Problem description — Which lines below contain "Jump"? Pull them out.
----- Data
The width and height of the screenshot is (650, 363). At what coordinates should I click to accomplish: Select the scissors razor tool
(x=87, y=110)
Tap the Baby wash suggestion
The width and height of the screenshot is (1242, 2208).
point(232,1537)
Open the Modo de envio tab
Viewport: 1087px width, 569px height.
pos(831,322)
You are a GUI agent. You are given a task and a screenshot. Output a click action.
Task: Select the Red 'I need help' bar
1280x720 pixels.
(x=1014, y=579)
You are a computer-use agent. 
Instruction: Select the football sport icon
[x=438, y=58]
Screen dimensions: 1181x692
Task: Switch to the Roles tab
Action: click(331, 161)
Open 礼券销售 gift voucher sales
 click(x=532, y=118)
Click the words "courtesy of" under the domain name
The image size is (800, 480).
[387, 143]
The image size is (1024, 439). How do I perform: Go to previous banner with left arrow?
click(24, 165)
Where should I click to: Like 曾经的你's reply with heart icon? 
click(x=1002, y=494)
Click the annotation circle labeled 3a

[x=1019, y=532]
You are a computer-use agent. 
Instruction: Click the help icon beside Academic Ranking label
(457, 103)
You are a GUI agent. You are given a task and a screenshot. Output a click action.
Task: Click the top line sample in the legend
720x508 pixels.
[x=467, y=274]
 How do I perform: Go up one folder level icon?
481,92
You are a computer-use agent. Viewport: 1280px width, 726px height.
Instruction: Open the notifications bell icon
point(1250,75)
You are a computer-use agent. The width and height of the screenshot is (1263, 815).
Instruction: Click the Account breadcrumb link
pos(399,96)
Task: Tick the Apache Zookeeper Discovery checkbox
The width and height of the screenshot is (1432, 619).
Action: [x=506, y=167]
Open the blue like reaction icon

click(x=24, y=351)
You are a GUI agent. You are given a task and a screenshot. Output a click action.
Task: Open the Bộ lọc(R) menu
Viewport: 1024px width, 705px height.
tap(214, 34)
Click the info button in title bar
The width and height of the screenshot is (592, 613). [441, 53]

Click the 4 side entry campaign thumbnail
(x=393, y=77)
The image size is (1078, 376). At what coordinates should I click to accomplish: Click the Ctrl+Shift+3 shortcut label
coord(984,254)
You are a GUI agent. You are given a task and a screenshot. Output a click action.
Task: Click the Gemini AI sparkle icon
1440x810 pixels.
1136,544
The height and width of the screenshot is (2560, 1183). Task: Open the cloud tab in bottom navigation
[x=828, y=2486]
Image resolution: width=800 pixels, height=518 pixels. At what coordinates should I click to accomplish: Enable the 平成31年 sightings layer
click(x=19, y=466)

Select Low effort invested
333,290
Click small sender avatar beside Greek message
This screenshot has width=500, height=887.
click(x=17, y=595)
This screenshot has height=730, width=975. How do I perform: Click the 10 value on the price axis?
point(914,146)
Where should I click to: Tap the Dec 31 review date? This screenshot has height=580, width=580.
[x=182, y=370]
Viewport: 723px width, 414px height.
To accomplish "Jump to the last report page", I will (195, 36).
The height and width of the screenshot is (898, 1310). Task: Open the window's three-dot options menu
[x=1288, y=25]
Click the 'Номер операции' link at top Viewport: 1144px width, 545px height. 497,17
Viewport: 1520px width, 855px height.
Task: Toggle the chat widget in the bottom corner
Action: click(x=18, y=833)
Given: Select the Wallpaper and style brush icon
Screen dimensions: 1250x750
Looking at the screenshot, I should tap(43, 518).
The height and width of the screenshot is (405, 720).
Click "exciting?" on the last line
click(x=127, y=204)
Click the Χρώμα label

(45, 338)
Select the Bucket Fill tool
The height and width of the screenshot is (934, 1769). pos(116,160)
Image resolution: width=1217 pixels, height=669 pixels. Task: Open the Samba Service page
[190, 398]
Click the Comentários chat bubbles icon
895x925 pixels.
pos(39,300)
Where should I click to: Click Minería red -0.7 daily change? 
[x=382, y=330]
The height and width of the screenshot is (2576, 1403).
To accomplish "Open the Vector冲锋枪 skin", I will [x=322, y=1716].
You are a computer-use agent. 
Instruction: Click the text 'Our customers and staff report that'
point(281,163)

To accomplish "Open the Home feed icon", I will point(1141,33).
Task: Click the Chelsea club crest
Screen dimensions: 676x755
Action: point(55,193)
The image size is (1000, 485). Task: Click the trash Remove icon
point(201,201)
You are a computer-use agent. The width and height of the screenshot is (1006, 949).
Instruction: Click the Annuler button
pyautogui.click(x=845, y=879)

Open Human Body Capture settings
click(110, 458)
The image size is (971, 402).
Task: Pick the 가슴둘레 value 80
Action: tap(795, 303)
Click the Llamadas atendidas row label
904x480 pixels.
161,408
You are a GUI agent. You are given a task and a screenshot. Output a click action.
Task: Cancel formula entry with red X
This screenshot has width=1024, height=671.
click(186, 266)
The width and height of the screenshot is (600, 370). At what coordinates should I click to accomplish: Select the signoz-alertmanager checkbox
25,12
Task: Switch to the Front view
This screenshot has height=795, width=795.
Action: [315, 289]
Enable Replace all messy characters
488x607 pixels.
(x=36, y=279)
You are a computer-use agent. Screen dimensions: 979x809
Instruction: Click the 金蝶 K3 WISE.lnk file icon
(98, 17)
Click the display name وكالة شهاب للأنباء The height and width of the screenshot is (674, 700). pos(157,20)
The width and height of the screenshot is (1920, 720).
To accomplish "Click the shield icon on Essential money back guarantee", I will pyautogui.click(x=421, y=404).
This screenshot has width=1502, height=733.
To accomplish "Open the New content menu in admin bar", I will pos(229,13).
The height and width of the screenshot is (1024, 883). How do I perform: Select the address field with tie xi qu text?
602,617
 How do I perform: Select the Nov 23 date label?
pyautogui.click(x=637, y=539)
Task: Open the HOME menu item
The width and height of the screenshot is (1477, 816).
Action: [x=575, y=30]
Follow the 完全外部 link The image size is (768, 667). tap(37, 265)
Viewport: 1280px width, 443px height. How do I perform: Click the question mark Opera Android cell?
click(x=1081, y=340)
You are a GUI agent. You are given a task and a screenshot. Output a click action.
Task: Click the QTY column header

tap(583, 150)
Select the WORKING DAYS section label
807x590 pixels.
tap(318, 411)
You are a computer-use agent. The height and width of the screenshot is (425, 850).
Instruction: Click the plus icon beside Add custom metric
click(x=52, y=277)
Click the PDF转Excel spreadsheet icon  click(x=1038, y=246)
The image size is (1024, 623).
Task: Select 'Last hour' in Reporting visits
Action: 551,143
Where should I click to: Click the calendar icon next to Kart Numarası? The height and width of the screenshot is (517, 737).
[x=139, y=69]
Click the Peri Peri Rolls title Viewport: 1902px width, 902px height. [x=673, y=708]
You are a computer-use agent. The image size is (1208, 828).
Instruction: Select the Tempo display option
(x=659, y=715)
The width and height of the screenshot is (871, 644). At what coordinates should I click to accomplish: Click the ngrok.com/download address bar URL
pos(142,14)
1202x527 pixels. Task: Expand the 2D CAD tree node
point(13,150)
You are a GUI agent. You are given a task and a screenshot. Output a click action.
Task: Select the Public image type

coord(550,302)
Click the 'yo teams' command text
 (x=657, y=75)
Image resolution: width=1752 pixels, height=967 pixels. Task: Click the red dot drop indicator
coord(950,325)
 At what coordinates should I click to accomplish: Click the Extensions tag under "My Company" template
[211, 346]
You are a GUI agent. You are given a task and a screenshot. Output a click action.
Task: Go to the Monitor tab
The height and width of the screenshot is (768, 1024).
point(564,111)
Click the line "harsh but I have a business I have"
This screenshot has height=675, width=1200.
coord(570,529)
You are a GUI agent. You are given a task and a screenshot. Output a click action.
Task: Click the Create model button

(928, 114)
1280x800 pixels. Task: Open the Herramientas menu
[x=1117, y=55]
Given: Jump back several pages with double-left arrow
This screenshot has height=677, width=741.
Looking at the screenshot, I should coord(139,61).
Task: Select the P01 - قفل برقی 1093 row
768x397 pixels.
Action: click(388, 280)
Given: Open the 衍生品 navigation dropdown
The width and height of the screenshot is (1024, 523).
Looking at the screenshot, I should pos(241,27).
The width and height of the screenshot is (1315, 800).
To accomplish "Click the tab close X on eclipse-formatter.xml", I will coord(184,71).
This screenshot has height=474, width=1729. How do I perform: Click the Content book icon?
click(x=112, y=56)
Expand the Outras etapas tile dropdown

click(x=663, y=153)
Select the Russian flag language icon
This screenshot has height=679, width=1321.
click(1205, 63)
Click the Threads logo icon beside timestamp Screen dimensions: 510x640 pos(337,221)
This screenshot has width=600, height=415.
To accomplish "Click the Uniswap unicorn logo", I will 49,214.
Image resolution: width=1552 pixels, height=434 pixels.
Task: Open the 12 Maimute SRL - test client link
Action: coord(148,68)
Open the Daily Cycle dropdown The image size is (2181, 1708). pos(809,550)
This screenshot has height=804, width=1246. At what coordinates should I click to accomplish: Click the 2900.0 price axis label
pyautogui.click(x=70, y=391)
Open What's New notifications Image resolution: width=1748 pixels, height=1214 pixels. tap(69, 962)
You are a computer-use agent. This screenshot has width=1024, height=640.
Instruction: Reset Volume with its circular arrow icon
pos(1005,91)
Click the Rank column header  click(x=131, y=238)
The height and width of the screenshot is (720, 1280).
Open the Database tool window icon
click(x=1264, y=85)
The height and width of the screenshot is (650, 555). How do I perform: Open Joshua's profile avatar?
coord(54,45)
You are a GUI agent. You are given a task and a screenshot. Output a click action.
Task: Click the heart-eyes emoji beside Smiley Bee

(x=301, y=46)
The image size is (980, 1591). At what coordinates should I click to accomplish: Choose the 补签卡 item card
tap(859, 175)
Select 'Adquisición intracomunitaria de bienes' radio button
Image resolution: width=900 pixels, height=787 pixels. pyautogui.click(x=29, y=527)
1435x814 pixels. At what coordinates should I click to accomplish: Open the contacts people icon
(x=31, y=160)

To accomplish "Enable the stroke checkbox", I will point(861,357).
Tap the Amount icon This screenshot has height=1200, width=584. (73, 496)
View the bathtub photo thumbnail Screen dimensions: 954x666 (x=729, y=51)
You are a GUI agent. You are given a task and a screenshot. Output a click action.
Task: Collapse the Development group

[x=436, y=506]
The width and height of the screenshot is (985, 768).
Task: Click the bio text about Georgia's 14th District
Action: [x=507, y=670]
----------
Task result —
To accomplish "Jump to the last report page", I will (195, 36).
Given: Jump back several pages with double-left arrow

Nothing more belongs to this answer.